Good partnerships – An interview with Brigitte Riegelbauer, mayor’s office in the city of Bamberg

By |2023-12-19T14:46:00+01:00November 10th 2016|Good Governance|

by Imme Scheit

Town twinnings play an important role when it comes to mutual understanding and learning processes. In an interview with Imme Scheit, head of administration and deputy chief officer of the mayor’s office in the city of Bamberg Brigitte Riegelbauer explains how these partnerships can be successfully implemented.

How come Bamberg is especially active when it comes to supporting town winnings?

Bamberg has always been a very open-minded city, which becomes evident when looking at its six town partnerships and friendships all over the world.

In the past as well as today, these partnerships make an important contribution on the communal level when it comes to securing peace and international understanding, and will continue to do so in the future.
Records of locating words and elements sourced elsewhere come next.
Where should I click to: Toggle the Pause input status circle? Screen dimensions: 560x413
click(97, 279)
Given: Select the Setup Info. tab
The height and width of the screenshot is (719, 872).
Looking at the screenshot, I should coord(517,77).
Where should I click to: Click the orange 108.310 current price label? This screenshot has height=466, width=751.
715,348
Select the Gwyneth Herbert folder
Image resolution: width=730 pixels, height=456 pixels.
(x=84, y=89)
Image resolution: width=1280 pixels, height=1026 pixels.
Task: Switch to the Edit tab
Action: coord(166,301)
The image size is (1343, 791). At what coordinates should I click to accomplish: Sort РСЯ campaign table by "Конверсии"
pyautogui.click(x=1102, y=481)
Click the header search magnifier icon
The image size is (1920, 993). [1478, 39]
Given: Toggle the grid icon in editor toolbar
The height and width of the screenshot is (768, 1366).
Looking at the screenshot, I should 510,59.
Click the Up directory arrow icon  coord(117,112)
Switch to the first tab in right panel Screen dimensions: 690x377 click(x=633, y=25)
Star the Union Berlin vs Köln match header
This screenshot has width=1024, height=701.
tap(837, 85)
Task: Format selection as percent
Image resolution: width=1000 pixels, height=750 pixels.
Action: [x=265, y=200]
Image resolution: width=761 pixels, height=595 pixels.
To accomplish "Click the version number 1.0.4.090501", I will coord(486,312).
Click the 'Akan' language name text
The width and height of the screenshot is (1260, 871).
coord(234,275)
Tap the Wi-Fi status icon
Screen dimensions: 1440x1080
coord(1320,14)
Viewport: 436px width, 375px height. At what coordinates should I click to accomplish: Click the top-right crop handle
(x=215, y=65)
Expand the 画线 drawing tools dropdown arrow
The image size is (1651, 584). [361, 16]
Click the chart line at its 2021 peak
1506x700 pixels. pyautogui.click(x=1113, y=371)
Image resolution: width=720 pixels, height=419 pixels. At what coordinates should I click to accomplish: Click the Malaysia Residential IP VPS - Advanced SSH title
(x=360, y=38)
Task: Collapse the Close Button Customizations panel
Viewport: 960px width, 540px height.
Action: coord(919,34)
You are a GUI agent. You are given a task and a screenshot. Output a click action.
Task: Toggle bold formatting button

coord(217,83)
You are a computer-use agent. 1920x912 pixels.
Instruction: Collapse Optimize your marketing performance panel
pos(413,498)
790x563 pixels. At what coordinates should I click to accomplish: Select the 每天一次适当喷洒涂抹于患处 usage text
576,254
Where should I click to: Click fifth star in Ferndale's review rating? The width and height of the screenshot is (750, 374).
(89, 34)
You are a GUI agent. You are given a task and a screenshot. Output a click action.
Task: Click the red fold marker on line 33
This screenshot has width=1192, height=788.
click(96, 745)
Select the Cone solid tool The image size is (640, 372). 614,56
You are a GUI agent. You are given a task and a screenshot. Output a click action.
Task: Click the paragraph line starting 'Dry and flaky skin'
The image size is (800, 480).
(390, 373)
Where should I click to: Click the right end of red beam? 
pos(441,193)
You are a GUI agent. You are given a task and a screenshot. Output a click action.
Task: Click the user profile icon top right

Above all, the exchange of opinions and experiences helps to see beyond ones own nose and enhances mutual understanding. Giving advice and supporting each other in similar endeavours and with similar problems fills the partnerships with life and makes them more dynamic.

In your view, what is the greatest challenge when it comes to working with your Morrocan partner city?

The biggest challenge is finding the right actors for the upcoming projects. Choosing the right people plays a vital role in all working relationships and decides over success or failure of the cooperation. This means that there has to be a certain intercultural competence and expertise, as well as professionalism on both sides. If this is given, both partners can work together on eye level and profit from the cooperation.

Can the current high numbers of refugees in Germany be a chance for a stronger engagement of German municipalities, as they arguably make it easier for the municipalities to convince their citizens of the benefits of such an engagement?

The current high numbers of refugees in Germany make it clear that fighting the causes of migration is one of the big challenges we are presently facing on an international, national and municipal level. This is probably one reason why many citizens increasingly engage with the situation in the refugees’ countries of origin.

However, it is hard to tell how this influences citizens’ approval for a stronger engagement of German municipalities. In any case, the large amount of volunteer work in the different areas of refugee support clearly shows the citizens’ willingness to help.